Academy Award-nominated director and producer Yance Ford, producer Joslyn Barnes and cinematographer Alan Jacobsen took home the 70th Primetime Emmy Award for Exceptional Merit in Documentary Filmmaking for Strong Island at the Creative Arts Emmy Award celebration last night.
“Winning the Emmy for Exceptional Merit in Documentary Filmmaking is a tremendous affirmation of the power of non-fiction film to ask difficult but necessary questions about whether justice is available to people of color in the U.S. and around the world,” said Ford. “We have seen time and time again that it is not.

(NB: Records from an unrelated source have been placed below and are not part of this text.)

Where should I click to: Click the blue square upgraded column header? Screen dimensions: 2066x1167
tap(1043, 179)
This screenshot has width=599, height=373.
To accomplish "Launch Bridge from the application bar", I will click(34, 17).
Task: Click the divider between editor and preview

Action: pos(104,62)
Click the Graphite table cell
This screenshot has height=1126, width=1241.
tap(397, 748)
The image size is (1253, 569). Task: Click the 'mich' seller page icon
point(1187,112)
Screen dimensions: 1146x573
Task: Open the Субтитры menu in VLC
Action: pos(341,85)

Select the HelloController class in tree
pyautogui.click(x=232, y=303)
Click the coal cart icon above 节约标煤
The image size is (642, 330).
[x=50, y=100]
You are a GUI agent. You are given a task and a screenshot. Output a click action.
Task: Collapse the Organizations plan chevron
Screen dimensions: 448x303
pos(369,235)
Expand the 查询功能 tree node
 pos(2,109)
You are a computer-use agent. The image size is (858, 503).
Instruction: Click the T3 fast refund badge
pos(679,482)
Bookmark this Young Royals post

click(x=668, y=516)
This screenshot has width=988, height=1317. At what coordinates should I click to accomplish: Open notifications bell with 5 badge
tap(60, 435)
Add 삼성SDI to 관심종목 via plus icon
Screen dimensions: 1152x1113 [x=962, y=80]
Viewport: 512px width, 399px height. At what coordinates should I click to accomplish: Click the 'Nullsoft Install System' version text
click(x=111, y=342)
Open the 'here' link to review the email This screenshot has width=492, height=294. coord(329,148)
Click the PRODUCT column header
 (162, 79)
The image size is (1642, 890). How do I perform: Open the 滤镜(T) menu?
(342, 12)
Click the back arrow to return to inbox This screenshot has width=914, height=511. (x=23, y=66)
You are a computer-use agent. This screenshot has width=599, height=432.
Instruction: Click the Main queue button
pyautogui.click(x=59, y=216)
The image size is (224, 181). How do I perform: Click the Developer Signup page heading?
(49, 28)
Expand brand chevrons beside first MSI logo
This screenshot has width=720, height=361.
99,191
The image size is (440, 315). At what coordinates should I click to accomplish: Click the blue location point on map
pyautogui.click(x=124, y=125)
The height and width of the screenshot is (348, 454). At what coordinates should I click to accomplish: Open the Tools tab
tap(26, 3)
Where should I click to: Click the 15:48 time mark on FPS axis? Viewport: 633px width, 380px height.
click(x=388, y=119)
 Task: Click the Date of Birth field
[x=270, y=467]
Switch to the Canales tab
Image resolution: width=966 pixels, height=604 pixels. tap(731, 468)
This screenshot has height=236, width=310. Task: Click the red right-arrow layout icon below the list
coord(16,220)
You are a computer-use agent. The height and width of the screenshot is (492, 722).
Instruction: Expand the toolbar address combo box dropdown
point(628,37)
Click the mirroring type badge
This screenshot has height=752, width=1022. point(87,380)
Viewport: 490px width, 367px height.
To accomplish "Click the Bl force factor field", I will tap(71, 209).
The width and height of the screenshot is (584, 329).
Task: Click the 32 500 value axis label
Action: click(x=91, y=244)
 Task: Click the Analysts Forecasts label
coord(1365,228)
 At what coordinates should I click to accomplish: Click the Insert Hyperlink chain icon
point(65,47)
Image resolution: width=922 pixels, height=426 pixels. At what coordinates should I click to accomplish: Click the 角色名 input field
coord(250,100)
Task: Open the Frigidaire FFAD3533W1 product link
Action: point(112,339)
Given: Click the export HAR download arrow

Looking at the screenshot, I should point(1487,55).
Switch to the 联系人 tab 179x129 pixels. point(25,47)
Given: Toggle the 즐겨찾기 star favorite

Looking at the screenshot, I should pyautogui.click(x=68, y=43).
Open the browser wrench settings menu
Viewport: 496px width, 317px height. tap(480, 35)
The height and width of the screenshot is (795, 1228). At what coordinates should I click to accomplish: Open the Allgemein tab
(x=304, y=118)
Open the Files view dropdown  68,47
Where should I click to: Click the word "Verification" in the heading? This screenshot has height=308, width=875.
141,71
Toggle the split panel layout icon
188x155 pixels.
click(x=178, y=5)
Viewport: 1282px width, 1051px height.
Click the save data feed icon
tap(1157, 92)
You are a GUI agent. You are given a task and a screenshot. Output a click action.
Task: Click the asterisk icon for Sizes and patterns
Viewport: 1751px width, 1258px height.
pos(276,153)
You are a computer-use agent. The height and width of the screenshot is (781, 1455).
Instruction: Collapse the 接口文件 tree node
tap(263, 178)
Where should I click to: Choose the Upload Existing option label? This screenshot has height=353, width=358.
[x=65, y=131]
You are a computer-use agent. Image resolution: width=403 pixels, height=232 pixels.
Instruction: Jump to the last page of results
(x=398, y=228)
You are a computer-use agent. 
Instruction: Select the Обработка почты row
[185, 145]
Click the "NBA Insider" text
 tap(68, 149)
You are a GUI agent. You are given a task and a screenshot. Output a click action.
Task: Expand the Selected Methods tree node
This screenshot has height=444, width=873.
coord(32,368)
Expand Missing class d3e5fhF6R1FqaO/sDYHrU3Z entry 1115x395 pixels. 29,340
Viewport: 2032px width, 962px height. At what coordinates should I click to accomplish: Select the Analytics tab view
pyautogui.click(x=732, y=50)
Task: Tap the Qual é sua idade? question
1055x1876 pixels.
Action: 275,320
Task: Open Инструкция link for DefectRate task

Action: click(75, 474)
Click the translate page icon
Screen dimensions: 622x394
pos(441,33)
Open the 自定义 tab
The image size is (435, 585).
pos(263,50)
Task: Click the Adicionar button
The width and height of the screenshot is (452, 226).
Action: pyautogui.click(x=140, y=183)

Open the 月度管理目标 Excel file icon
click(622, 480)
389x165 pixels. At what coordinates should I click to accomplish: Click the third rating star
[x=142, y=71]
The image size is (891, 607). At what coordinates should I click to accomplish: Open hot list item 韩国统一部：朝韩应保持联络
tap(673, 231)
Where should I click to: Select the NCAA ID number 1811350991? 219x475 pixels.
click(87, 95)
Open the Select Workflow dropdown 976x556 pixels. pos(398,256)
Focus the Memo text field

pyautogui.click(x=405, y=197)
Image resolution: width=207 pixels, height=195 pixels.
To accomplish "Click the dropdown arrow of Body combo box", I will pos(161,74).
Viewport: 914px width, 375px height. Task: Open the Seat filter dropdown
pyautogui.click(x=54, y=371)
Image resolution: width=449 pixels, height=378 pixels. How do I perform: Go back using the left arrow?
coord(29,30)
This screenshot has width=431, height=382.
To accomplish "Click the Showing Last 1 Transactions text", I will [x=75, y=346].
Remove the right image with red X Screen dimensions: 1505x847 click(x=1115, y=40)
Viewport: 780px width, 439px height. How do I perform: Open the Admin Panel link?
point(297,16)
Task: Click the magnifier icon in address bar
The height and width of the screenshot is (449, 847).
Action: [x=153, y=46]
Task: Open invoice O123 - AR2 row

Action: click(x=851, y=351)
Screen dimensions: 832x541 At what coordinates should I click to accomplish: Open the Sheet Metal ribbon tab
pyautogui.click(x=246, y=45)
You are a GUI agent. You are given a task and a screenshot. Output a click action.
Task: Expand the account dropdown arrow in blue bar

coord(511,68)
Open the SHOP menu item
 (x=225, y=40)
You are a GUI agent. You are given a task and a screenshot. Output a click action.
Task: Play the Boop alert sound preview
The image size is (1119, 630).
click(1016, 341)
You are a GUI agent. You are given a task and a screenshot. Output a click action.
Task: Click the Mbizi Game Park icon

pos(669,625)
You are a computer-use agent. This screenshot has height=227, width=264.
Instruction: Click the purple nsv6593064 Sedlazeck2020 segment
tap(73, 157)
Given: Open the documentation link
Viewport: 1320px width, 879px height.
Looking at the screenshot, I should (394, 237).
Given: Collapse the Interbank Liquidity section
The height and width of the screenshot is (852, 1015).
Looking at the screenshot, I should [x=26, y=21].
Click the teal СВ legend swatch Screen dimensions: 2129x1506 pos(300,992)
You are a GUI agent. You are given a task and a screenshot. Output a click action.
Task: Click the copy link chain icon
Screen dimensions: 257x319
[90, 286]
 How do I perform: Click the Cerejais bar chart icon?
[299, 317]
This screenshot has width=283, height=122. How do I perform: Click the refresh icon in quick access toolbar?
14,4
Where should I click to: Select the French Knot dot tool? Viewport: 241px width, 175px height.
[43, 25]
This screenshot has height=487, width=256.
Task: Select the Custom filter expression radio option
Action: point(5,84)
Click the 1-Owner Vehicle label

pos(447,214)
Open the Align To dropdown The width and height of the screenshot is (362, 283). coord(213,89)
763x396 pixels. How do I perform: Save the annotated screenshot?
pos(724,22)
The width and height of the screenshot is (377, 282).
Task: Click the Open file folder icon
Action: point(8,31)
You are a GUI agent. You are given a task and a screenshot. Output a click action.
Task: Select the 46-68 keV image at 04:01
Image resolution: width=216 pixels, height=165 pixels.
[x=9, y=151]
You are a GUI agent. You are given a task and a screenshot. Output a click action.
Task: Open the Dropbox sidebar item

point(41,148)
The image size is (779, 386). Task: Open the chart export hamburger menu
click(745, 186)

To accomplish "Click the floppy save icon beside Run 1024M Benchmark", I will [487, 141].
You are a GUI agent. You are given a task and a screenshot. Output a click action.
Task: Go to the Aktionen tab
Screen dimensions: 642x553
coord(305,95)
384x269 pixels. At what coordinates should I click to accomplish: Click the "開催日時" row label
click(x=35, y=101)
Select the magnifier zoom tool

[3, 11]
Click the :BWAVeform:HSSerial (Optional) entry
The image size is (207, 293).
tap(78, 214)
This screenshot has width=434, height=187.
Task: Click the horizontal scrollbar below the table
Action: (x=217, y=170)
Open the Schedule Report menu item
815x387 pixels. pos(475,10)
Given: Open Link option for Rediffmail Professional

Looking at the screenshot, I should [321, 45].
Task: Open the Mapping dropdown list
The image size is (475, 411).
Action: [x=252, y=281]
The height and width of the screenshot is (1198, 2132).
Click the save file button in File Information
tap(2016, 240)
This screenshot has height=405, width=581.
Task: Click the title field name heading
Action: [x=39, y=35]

But I remain hopeful that we who believe in freedom—black freedom, trans freedom—and equality for all, will, in the end, win out.”
“So many people have been recognized by this award—living and dead that I am humbled to receive it in their names,” Ford continued.
This historic win marks the first time an openly transgender, African American filmmaker has won this award. Strong Island was previously nominated for the 2018 Academy Award for Best Documentary Feature and received a Gotham Independent Film Award for Best Documentary in 2017.
“I am humbled and honored that The Academy has chosen to recognize the uncompromised vision of Strong Island,” said Alan Jacobsen. “For seven years, Yance and I worked to create an experiential visual world that would inexorably compel the viewer to confront ideas and assumptions about systemic bias in our justice system. This award validates the power and urgent responsibility of cinema to confront hard questions and speak the truth to power. I am grateful for the honor.”
“What drew me to the project was the courage and integrity of filmmaker Yance Ford, his collaborative spirit, which is crucial to me as a creative producer, and our shared desire to focus on the issue of fear,” says producer Joslyn Barnes. “Winning [this] Emmy is a beautiful honor…I hope this will be hugely helpful in launching [Yance] as a director because his voice is important and that most rare thing: Necessary.”
A true-crime documentary, Strong Island centers on the 1992 death of Ford’s brother, William, a 24-year-old African American teacher in New York, who was shot by a white auto mechanic. The team created the feature over a seven-year period, culminating in its award-winning premiere at the 2017 Sundance Film Festival.